• [ABOUT THIS TASK] Below are records; copy every line in them that holds the word "Select".
══════
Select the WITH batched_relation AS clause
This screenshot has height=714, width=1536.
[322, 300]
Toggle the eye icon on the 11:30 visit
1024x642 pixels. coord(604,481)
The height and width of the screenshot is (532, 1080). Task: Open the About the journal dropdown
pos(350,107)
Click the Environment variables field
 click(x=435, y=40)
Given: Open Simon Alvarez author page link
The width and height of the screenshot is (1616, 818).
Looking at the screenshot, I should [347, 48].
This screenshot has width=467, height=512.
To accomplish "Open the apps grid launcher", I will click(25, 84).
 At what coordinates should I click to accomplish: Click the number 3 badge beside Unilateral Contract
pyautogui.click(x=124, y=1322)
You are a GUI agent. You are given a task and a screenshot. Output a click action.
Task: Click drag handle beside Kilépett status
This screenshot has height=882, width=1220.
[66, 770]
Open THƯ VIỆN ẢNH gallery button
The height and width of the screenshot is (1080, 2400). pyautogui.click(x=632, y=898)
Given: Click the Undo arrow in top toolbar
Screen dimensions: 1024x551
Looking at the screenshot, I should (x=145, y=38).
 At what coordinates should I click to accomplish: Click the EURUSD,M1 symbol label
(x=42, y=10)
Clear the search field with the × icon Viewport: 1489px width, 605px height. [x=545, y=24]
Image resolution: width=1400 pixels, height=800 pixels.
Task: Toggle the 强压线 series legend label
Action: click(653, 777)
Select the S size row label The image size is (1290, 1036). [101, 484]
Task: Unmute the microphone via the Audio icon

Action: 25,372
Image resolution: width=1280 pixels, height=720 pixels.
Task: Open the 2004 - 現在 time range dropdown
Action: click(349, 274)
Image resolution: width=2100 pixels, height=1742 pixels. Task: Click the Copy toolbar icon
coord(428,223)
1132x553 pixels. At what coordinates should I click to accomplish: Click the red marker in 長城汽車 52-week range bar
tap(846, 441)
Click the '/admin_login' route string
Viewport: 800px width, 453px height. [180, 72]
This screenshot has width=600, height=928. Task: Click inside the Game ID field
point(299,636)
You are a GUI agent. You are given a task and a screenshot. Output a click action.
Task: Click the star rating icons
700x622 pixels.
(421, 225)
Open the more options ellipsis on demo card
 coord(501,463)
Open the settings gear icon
══════
• [EXERCISE SOLUTION]
Select the WITH batched_relation AS clause
Select the S size row label The image size is (1290, 1036). [101, 484]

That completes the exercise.